● BRIEF
Scan the records for the word "will". Copy each line that includes it.

*** Opening of EXERCISE MATERIALS ***

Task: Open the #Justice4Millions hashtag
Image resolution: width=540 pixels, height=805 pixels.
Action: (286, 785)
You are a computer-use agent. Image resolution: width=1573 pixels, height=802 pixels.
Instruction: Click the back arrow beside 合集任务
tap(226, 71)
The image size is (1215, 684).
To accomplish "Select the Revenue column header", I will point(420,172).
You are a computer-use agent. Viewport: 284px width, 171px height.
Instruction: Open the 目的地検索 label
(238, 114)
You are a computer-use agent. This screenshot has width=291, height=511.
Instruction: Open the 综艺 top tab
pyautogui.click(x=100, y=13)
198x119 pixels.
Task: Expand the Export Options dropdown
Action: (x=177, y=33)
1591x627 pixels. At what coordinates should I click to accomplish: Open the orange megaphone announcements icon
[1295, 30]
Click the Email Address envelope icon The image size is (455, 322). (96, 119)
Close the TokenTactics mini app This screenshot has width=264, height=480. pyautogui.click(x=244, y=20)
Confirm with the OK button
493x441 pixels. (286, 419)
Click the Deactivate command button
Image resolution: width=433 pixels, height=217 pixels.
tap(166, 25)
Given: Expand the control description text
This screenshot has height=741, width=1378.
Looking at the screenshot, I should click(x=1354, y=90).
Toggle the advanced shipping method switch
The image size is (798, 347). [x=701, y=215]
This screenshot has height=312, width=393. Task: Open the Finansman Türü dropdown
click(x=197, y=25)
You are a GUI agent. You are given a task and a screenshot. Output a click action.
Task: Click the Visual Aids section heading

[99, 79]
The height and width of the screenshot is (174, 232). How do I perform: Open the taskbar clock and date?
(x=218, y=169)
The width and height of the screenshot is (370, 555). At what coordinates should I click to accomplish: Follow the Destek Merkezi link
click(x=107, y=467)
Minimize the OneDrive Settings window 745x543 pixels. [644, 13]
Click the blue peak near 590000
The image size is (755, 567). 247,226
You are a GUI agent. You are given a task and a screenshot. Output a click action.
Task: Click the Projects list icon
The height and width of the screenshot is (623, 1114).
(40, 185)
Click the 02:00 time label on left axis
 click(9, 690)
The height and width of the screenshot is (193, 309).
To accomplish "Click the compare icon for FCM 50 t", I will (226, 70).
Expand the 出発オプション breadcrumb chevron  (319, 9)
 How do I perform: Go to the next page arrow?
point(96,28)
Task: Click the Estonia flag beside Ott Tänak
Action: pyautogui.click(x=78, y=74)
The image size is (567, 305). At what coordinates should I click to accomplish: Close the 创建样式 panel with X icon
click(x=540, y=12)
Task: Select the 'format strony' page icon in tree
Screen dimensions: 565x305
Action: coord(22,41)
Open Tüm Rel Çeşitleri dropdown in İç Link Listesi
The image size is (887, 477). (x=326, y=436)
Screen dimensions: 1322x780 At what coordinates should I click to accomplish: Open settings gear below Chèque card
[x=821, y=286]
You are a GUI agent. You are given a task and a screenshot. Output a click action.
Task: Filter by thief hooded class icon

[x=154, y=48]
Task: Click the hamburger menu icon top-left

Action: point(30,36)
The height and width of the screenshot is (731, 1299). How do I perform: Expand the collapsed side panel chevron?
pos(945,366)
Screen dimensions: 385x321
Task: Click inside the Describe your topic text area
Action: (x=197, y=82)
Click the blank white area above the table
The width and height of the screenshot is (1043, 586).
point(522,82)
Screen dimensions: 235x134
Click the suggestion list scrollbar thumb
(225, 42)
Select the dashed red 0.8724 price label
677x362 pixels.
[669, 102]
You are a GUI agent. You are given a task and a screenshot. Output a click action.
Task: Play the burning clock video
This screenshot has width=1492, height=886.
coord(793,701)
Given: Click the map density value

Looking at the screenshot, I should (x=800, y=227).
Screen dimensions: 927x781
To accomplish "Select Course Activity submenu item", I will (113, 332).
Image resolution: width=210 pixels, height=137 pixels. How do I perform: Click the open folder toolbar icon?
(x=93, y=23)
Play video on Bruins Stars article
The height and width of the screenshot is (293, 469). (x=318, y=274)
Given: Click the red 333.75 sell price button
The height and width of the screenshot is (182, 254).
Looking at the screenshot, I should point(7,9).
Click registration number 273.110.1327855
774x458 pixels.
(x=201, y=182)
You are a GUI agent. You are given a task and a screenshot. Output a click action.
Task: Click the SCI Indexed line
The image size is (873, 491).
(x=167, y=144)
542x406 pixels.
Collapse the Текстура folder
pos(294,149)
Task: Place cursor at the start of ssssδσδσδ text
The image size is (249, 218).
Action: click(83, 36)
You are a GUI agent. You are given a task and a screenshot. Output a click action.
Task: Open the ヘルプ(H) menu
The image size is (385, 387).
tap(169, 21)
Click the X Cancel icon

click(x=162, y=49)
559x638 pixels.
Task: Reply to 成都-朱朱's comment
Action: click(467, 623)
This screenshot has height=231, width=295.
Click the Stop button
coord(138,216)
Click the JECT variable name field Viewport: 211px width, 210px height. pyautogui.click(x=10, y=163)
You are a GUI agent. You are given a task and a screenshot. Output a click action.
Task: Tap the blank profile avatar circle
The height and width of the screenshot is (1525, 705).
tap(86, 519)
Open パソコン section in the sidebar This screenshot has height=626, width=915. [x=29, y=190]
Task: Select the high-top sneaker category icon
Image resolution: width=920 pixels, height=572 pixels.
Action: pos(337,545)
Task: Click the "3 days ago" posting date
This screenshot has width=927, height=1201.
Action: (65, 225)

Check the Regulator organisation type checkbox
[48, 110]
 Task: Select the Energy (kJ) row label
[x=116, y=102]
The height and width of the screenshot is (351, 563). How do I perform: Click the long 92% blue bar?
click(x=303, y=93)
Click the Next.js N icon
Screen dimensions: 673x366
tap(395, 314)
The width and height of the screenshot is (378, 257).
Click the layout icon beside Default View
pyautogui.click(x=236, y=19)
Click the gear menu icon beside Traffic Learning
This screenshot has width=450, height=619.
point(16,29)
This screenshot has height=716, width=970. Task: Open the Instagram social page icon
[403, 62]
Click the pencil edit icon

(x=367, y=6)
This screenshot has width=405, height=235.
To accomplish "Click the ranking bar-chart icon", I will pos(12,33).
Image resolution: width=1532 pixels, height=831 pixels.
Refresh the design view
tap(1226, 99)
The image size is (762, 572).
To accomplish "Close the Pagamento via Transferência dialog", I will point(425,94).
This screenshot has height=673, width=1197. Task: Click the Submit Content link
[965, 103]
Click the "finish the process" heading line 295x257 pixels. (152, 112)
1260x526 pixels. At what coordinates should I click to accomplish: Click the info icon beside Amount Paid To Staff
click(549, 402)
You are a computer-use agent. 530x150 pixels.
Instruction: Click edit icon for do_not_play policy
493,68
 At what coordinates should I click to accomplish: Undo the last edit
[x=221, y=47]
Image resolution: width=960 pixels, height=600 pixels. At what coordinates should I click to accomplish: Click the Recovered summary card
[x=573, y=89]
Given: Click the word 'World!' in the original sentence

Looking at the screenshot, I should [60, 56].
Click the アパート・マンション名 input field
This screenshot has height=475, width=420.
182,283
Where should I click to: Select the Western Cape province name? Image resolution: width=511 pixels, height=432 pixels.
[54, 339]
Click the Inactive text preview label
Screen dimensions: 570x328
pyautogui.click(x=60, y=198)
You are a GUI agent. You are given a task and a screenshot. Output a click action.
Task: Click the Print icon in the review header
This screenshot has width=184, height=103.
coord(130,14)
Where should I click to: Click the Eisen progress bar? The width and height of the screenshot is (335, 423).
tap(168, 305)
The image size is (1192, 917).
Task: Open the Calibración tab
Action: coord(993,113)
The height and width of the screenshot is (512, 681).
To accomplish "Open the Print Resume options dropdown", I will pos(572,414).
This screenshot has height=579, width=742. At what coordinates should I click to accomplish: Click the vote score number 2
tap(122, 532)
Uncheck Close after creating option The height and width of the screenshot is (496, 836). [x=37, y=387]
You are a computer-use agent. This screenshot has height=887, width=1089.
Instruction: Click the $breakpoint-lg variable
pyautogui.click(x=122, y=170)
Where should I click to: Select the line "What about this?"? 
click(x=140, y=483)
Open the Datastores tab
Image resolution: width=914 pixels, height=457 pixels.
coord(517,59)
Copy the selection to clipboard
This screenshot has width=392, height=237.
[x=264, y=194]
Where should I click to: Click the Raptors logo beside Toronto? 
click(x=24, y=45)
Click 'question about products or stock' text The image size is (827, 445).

*** Close of EXERCISE MATERIALS ***

● ANSWER TO THIS TASK
To accomplish "Select the Revenue column header", I will point(420,172).
To accomplish "Click the compare icon for FCM 50 t", I will (226, 70).
To accomplish "Select Course Activity submenu item", I will (113, 332).
To accomplish "Click the ranking bar-chart icon", I will pos(12,33).
To accomplish "Close the Pagamento via Transferência dialog", I will point(425,94).
To accomplish "Open the Print Resume options dropdown", I will pos(572,414).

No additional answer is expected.